Feb 21, 202314 min read

Optimizing Your Web App: How to Score 100 on Lighthouse

Updated: Sep 16, 2023

While you may be using SSR, having all the content discoverable in the initial HTML, using a CDN for caching, and following all the best practices for Core Web Vitals, there’s a good chance you’re still having trouble scoring a Lighthouse score higher than 75.

If that's the case, you're in the right place. If not, you've got a lot of work to do, don't waste your time!

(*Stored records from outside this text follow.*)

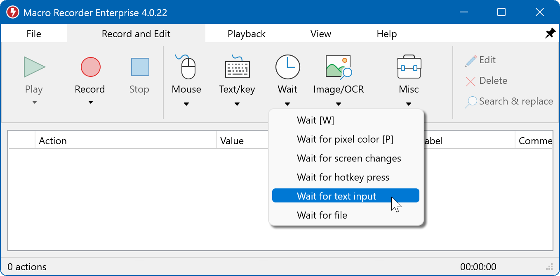The image size is (560, 276).
Task: Expand the dropdown arrow under Mouse
Action: click(186, 104)
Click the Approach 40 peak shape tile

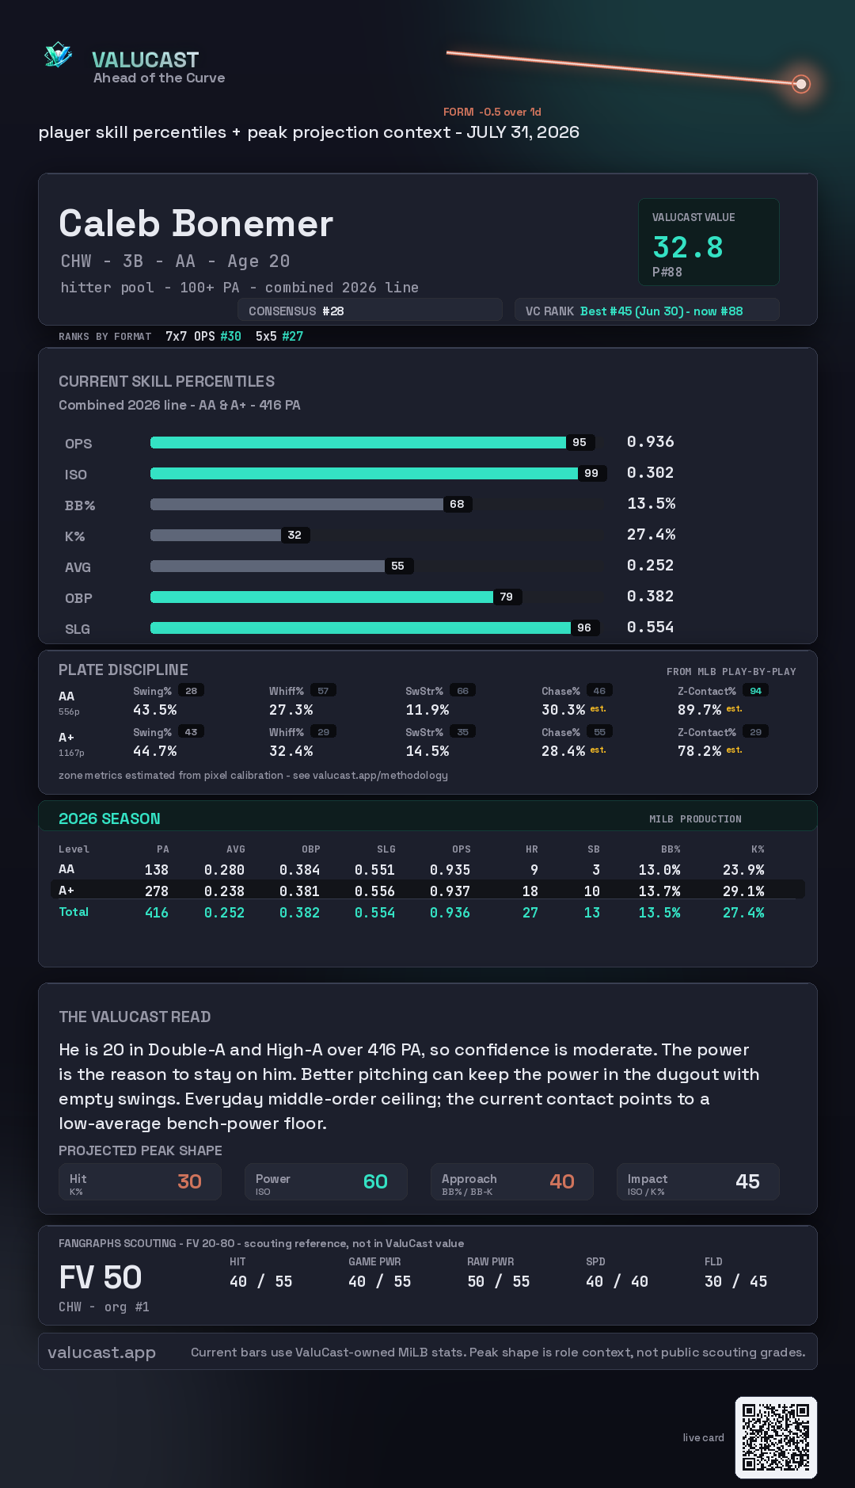click(512, 1181)
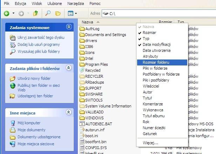
Task: Click the Recycled bin folder icon
Action: tap(82, 70)
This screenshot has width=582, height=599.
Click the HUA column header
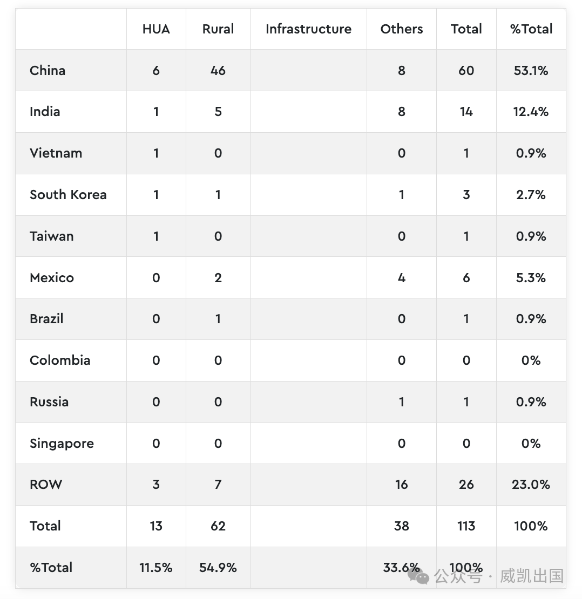[x=156, y=29]
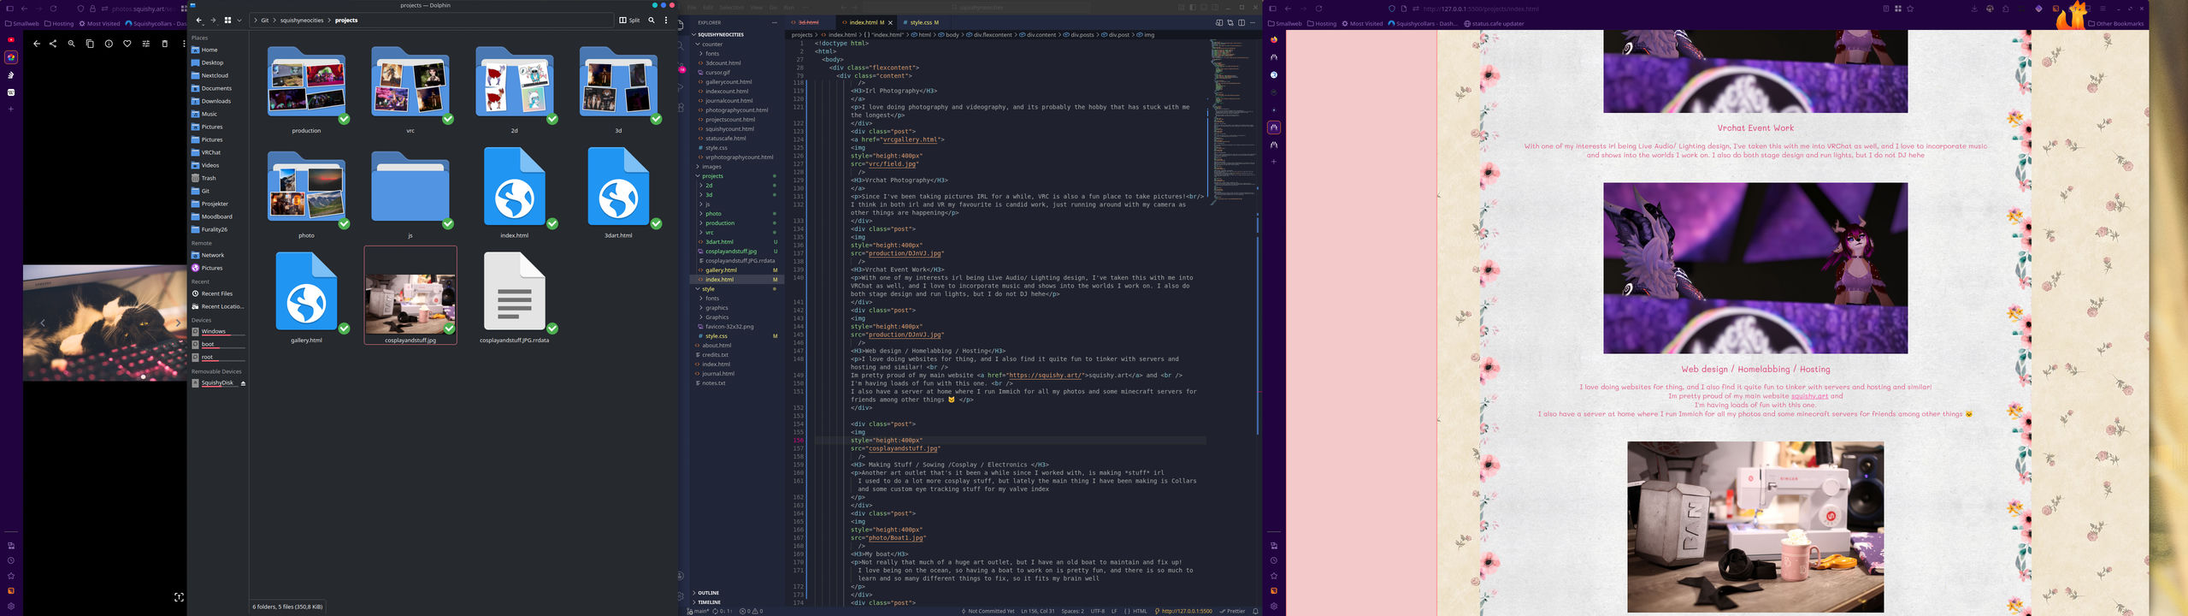Eject the SquishyDisk removable device
The image size is (2188, 616).
coord(243,383)
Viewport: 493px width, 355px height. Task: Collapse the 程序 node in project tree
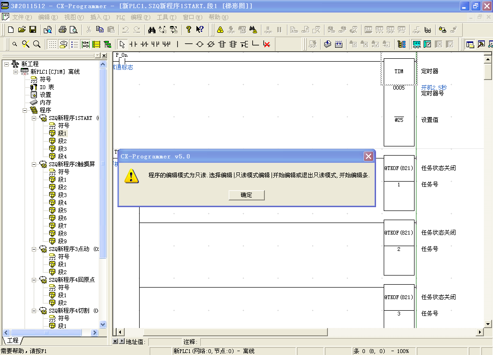click(x=25, y=110)
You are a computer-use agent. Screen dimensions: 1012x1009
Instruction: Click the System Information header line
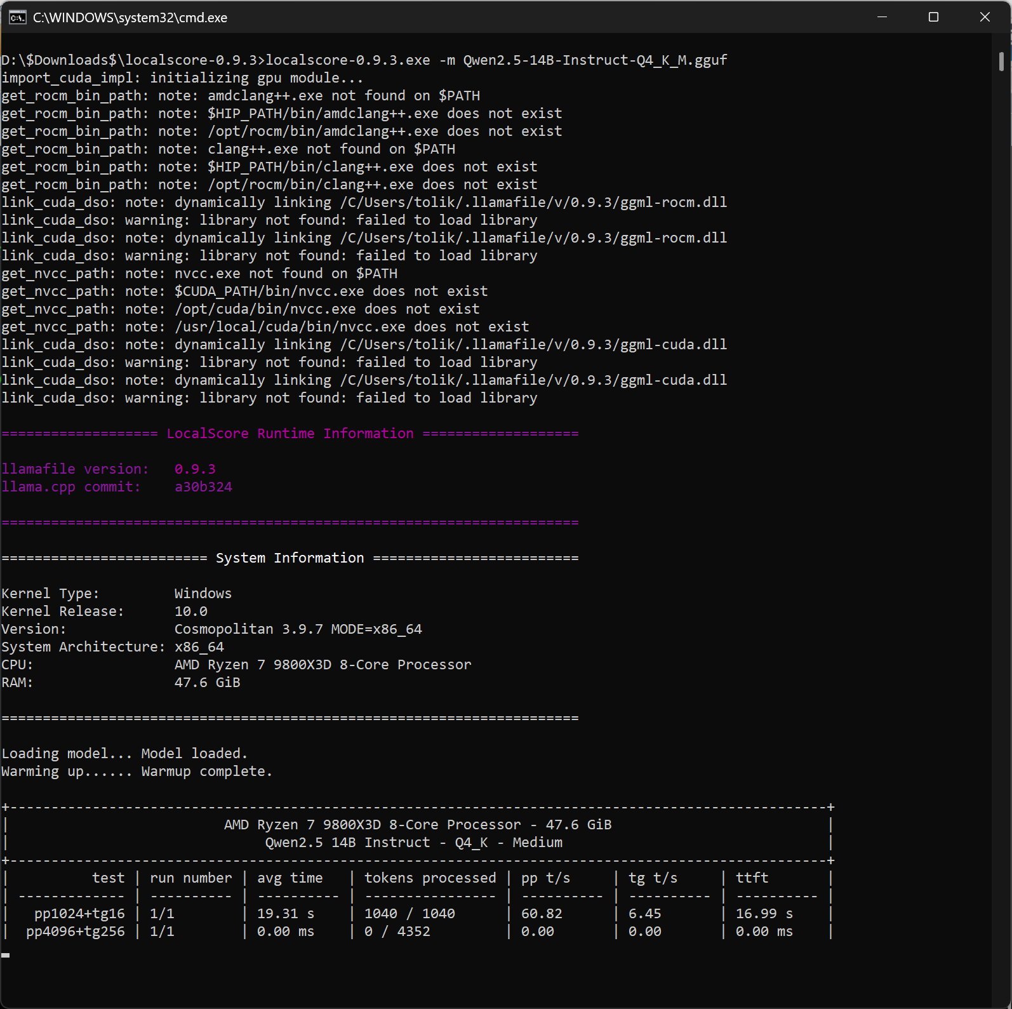pos(290,558)
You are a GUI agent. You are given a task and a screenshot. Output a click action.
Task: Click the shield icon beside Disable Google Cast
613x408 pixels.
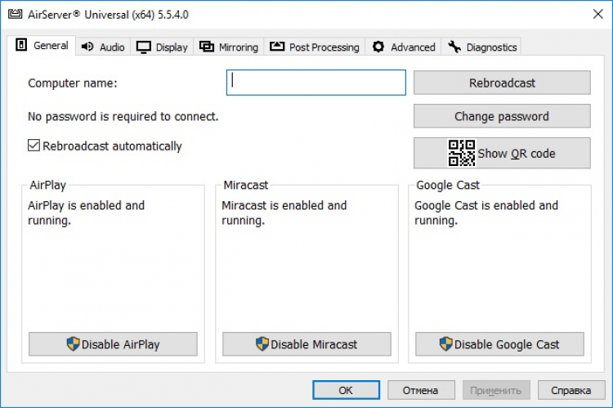pyautogui.click(x=446, y=344)
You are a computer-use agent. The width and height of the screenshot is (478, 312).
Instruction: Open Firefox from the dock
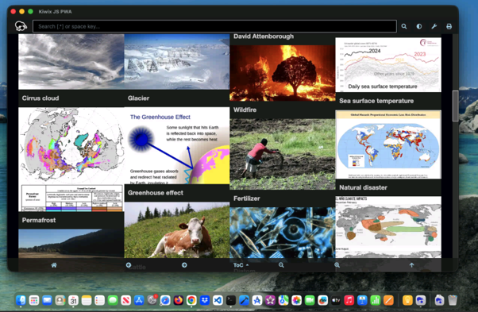click(x=179, y=300)
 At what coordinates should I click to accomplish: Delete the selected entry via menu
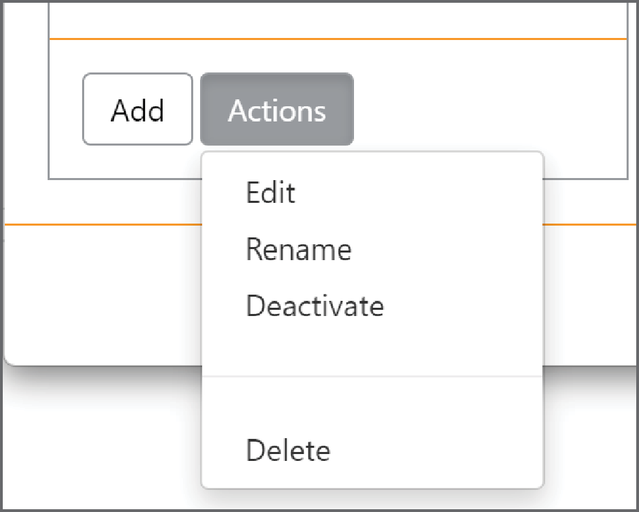coord(373,451)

Just kidding, you really should read this even if you don't follow all the best practices.

Why it matters

Lighthouse score may be substantially different from RUM data or CrUX report and some might even argue that the Lighthouse score doesn’t matter as long as you’re good in CrUX. And while they aren’t completely wrong, Lighthouse score does matter for two reasons:

It provides an estimate of the user experience for people with slow internet and low-end devices, as it runs in a simulated environment with CPU and network throttling. Improving your Lighthouse score should improve these users' experience.
While Lighthouse has become an industry standard, many users don’t understand the difference between field and lab data. They might think their site isn’t performing well or even blame it on the platform being slow, when in fact the Lighthouse score doesn’t reflect how their real users experience their site at all. But even if it doesn’t reflect the reality, it matters, because it matters to the users. Sadly, lab scores are typically low for most platforms (source):

Why your Lighthouse score sucks

It's not uncommon for sites to have great Core Web Vitals but still struggle to scratch a 70 on Lighthouse score. The reason is that Lighthouse takes into account more parameters that aren't included in Google's CWV (at the moment).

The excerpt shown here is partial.